One of the fun things I have on my iGoogle home page is a gadget that each morning delivers me a Buddhist Thought of the Day. It’s just what you’d expect: a smorg of cryptic, pithy, and thoughtful sayings by various sages and masters both ancient and contemporary (Uma Thurman’s daddy hasn’t shown up yet, but I’m sure he will). Then one day, to my great surprise, there was this one from The Beatles: “I am he as you are he as you are me and we are all together.” Like you, I’ve heard the song it’s from, “I Am The Walrus” many times. But in this new context, I have to admit my first reaction was kind of a Scooby Doo one – hunnh?! But, on closer inspection, I think it is indeed mystic and deeply wise, and perfectly at home in a Buddhist gadget. And when I looked up the story behind the lyrics, I found myself, if not down the rabbit hole, at least wrapped up in another daisy chain. Here’s how this one goes, although not necessarily in any order.
Daisy #1 – “I Am The Walrus” is chock-a-block full of crazy references and allusions, specifically designed by John Lennon to drive all those who pick apart song lyrics looking for hidden meanings around the bend. Bon voyage! I won’t go into all of them here, but just give you the Wikipedia link http://en.wikipedia.org/wiki/I_Am_the_Walrus so those who are so inclined can read the whole thing. It’s really worth it. The thing we’ll focus on here is that the Walrus in the song is a reference to the Walrus in the poem, “The Walrus and the Carpenter” which Lewis Carroll wrote and embedded in his 2-volume children’s book, Alice’s Adventures in Wonderland and Through the Looking-Glass, and What Alice Found There. These are two of the trippiest books ever written, for kids or anyone. Carroll (pen name of one Charles L. Dodgson, famous British author, logician, mathematician, photographer, and an ordained Anglican minister) named the book’s title character after Alice Liddell (photo right), daughter of a friend and colleague. Like John Lennon, Carroll was really into puzzles, word games and sly references. He’s credited with inventing, or at least popularizing, those addicting Word Ladders. With such rich material, plus Carroll’s own list of eccentricities, it’s not surprising that he has spawned an on-going bunch of Carrollian followers, societies and clubs. You think Sherlock Holmes has a big fan base? You think Trekkies are nutty? You have no idea. Oh, p.s. - there's also some tidbits from Alice in another Beatles tune, "Lucy in the Sky with Diamonds."
Daisy #2 – “White Rabbit” Jefferson Airplane. Because of the image of Alice changing her size by sampling the contents of a strange bottle labeled DRINK ME, and eating a hunk of mushroom recommended by that caterpillar with the hookah, it was a natural for a late ‘60s song reference. Feed your head, indeed. Grace Slick’s anthem is practically a GPS rendering of Alice’s entire little adventure.
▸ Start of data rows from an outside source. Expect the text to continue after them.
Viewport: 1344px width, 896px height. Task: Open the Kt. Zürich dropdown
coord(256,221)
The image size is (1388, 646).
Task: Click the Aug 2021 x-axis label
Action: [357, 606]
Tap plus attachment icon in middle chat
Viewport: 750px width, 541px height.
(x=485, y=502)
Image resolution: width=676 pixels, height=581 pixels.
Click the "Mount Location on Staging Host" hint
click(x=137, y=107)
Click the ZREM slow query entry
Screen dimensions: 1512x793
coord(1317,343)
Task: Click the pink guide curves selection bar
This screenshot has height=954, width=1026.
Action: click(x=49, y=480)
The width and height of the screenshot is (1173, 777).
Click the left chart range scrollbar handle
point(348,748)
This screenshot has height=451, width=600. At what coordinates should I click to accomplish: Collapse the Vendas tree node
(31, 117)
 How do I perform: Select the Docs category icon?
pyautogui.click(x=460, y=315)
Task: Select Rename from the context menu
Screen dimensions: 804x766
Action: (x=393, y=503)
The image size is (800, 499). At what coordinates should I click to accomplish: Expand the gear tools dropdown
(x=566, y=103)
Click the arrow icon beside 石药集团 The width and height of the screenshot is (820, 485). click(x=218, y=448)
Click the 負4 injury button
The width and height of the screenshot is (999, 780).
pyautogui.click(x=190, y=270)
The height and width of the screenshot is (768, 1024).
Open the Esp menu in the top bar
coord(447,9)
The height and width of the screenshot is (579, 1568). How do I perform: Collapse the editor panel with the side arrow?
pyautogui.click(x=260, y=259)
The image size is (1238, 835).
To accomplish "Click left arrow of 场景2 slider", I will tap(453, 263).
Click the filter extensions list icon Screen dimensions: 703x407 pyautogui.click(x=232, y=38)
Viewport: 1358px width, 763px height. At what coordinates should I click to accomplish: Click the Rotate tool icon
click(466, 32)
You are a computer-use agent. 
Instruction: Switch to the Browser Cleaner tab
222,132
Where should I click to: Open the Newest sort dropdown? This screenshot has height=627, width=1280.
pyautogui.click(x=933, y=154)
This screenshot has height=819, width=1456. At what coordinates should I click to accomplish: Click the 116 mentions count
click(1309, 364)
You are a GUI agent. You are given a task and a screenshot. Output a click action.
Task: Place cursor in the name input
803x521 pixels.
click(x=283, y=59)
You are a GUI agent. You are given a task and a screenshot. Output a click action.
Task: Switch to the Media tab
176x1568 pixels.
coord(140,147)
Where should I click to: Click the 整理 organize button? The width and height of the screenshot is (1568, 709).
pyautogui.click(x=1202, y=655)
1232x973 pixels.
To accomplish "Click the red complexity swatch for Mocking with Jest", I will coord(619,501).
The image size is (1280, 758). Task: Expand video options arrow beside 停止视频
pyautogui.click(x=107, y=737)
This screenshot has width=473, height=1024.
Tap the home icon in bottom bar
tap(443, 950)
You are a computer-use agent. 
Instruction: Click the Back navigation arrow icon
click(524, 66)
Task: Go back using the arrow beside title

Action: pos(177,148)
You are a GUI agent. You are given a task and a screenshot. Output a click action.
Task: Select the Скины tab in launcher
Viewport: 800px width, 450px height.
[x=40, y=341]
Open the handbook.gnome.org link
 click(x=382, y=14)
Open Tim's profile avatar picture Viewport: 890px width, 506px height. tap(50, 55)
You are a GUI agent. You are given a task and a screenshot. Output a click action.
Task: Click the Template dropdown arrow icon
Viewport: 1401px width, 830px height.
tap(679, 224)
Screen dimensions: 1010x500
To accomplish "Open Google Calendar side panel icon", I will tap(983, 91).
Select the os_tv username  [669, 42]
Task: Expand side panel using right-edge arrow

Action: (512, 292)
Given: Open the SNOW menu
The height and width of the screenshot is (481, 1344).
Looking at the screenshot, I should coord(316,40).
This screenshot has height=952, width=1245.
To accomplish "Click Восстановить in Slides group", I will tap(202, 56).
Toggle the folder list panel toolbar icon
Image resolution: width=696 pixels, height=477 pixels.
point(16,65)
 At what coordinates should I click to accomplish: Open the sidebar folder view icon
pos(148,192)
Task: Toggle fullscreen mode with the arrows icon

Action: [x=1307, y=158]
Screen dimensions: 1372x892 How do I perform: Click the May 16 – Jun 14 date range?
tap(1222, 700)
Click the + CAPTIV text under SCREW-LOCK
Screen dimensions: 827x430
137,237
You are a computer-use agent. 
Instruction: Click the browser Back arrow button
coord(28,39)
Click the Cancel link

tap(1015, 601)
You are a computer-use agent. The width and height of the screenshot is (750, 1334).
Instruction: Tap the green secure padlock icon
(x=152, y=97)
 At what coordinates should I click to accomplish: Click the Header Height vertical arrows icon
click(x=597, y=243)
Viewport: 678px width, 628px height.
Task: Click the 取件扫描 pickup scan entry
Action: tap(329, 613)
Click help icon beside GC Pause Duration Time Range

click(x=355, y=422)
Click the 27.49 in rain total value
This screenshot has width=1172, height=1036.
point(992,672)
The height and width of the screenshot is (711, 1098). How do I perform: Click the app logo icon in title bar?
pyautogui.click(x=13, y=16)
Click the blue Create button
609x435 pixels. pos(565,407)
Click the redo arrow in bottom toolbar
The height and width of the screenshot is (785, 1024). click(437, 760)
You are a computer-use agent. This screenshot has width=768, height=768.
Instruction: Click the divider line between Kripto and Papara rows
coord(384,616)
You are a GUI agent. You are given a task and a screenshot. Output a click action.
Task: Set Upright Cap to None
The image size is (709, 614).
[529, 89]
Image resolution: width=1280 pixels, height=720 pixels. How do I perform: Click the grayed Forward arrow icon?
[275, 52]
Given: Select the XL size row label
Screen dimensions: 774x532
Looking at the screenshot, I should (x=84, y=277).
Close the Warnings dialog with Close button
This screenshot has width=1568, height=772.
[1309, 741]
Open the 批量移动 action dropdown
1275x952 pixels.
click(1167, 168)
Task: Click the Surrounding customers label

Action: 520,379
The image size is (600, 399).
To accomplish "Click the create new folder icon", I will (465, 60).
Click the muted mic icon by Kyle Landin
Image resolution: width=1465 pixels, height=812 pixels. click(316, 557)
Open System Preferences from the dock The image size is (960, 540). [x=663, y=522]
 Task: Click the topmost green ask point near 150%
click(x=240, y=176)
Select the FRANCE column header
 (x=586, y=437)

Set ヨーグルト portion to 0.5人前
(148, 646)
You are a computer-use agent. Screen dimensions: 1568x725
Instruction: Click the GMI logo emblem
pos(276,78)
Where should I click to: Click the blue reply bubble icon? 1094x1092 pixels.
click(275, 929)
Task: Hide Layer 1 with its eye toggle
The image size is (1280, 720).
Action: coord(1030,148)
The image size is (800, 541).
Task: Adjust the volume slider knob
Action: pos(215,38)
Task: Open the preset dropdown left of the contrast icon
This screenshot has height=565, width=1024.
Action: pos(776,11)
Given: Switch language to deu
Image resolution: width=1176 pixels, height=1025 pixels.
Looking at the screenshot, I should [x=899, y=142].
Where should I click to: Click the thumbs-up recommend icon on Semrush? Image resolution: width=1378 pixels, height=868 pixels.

Daisy #3 – I did a Google search for “musical compositions inspired by Lewis Carroll” and found there are dozens – everybody from Irving Berlin to Aerosmith. Not all were from the Alice books; some came from Carroll’s Snark and Jabberwocky material, but still, the most recent I found was 2007!
Daisy#4 – Several words have entered English through the nonsense poem, Jabberwocky. We have Carroll to thank for “chortle” “galumphing” “frabjous” and “vorpal” or “vorpal sword” (as any Dungeons and Dragons player will note).